Взору Элиаса все время представало это улыбающееся создание, и любовь его к малышу была исполнена печальной нежности; любя ребенка, он любил его мать, и ему часто приходилось страдать, когда он безуспешно боролся со своими земными влечениями.
Природный ум Элиаса тем временем развивался: два года неустанной учебы, постоянного чтения, которым он с охотой занимался, позволили ему сравняться со священнослужителями, которые начали учиться на много лет раньше его. Мало-помалу он привык к затворнической жизни, к слепому послушанию и дисциплине — ко всему тому, что на первых порах буквально душило его. Прошлое казалось ему сном, но этот сон не отпускал его.
Элиасу было грустно, особенно в те дни, когда он отправлялся домой, где тетушка Аннедда принимала его с застенчивой нежностью; Элиас тщательно избегал взгляда Магдалины, он боялся прикасаться к ребенку, и, если его вынуждали приласкать малыша, делал это с робостью, и каждый раз вздрагивал при виде его. Элиаса терзало желание взять ребенка на руки, целовать его, заставить его улыбаться, посмотреть на его первые зубки, стиснуть его ручки и ножки в своих руках.
«Нет, нет, — повторял Элиас про себя, — мне нужно побороть свои чувства».
Даже присутствие Магдалины, хотя она ни разу ни в чем не упрекнула его и часто смотрела на него со скорбной нежностью, волновало его кровь; Магдалина была привлекательна как никогда, она всю себя отдавала малышу и, казалось, жила только для Берте. И для Элиаса образ Магдалины стал неотделим от образа ребенка.

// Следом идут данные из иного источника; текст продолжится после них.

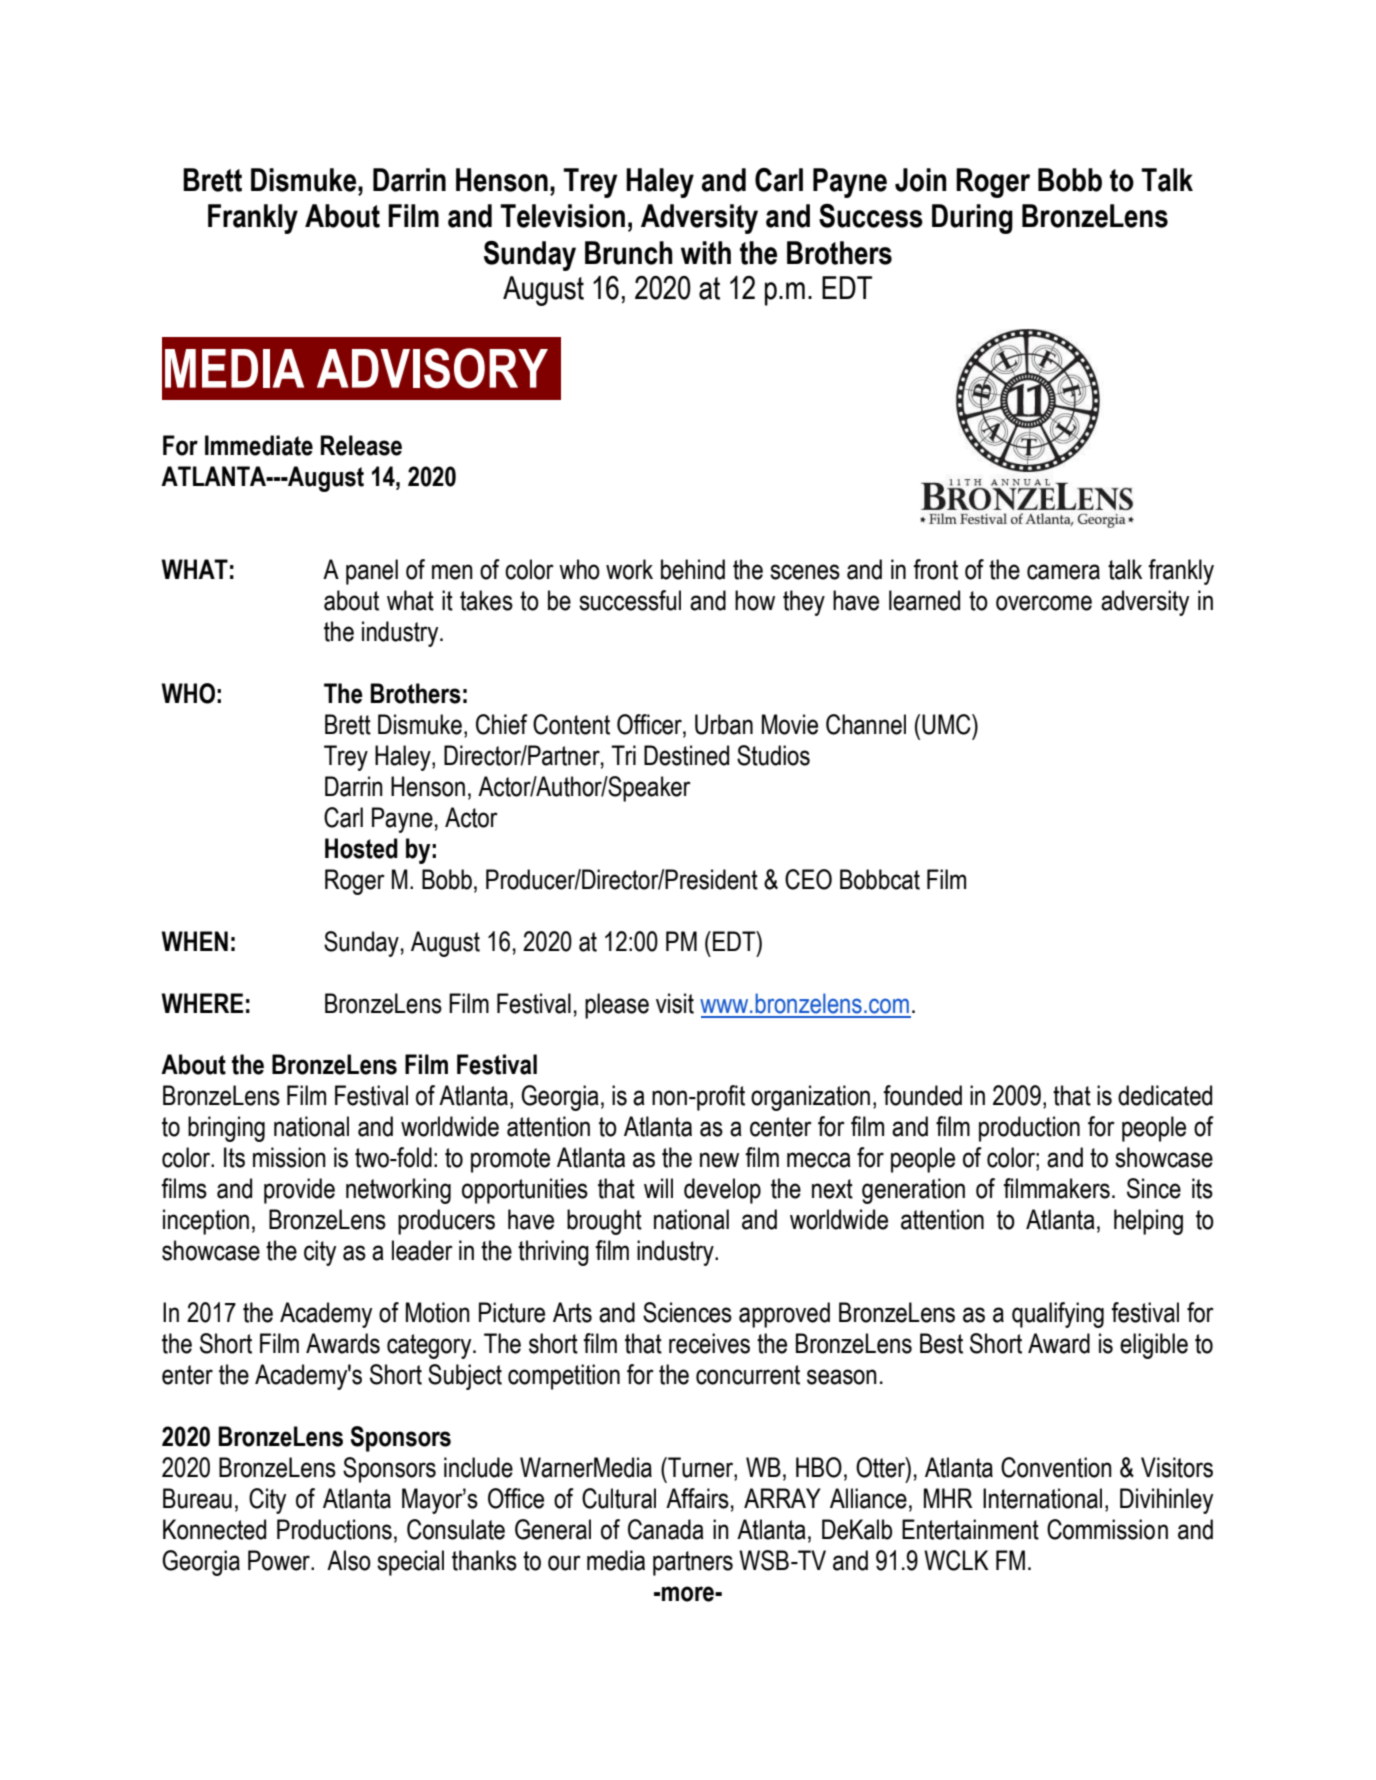  Describe the element at coordinates (280, 1560) in the screenshot. I see `Power` at that location.
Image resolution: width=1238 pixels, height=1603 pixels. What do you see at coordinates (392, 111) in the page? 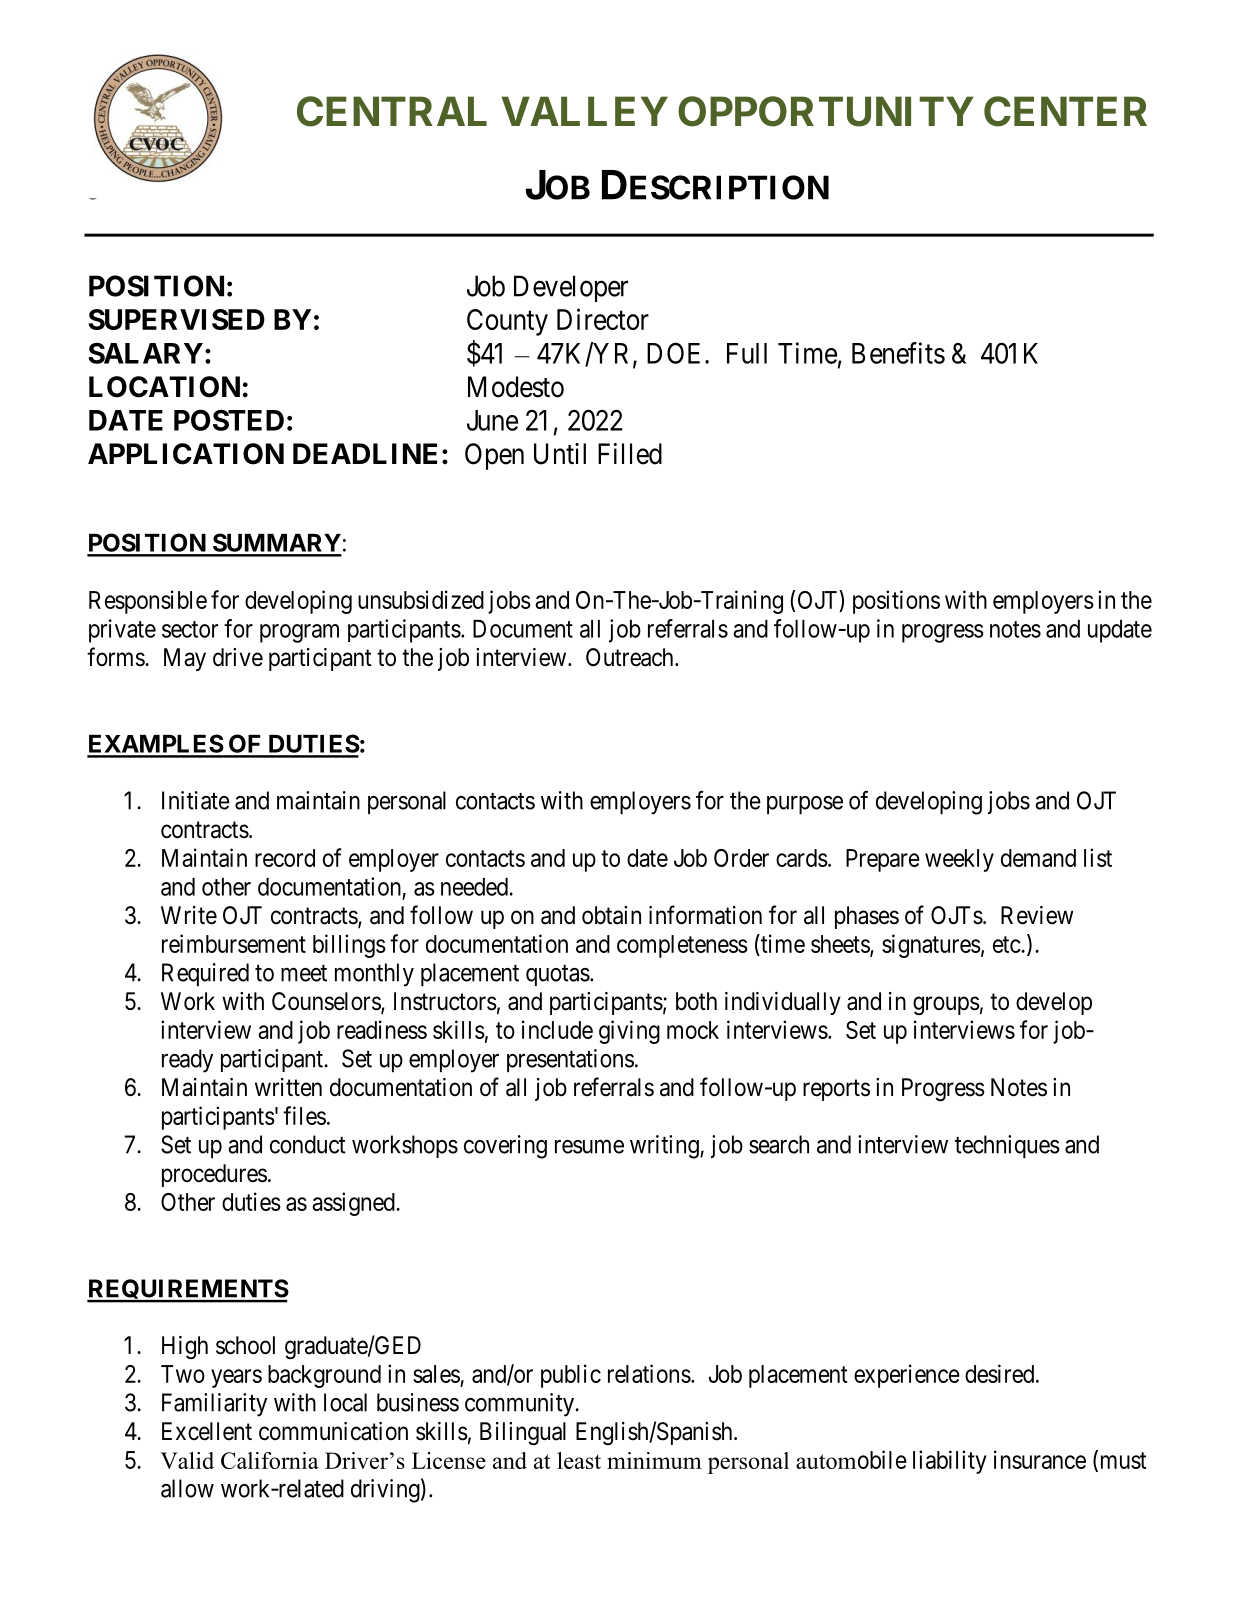
I see `CENTRAL` at bounding box center [392, 111].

Элиас чувствовал, что, если бы он не решил посвятить себя Богу (а он уже чувствовал себя связанным с Господом, хотя и не был еще рукоположен в священники), он снова неминуемо оступился бы. Пока что он мог хотя бы следить за своими мыслями, но часто борьба была мучительной и тоска изматывала Элиаса до полусмерти. В такие дни он чувствовал глубокую грусть и отчаяние от жизни и от самого себя, однако никогда не роптал и ни одного мгновения не жалел о принятом решении.
Порой Элиасу не хватало сил; когда он спал или дремал, тяжкие сны одолевали его хуже всякого искушения. Ему снилось прошлое, пастбище, овчарня, домик, Магдалина и — часто — ребенок; ему все виделось, что он еще пастух и еще не связан обетами; однако какое-то тяжкое бремя, какое-то неуловимое, но весьма болезненное воспоминание превращали эти сны в кошмар. Однако не эти сны заставляли его тосковать, а то, что он видел, когда глаза его были открыты, — сладостные и вместе с тем гибельные видения, одолевавшие его, подобно осаждающей армии. «Нет! Нет! Нет!» — повторял Элиас про себя и гнал пустые вожделения и роковые образы; он начинал молиться и садился за книги; но почти всегда, после того как он прогонял безрадостные сны, они всякий раз возвращались к нему.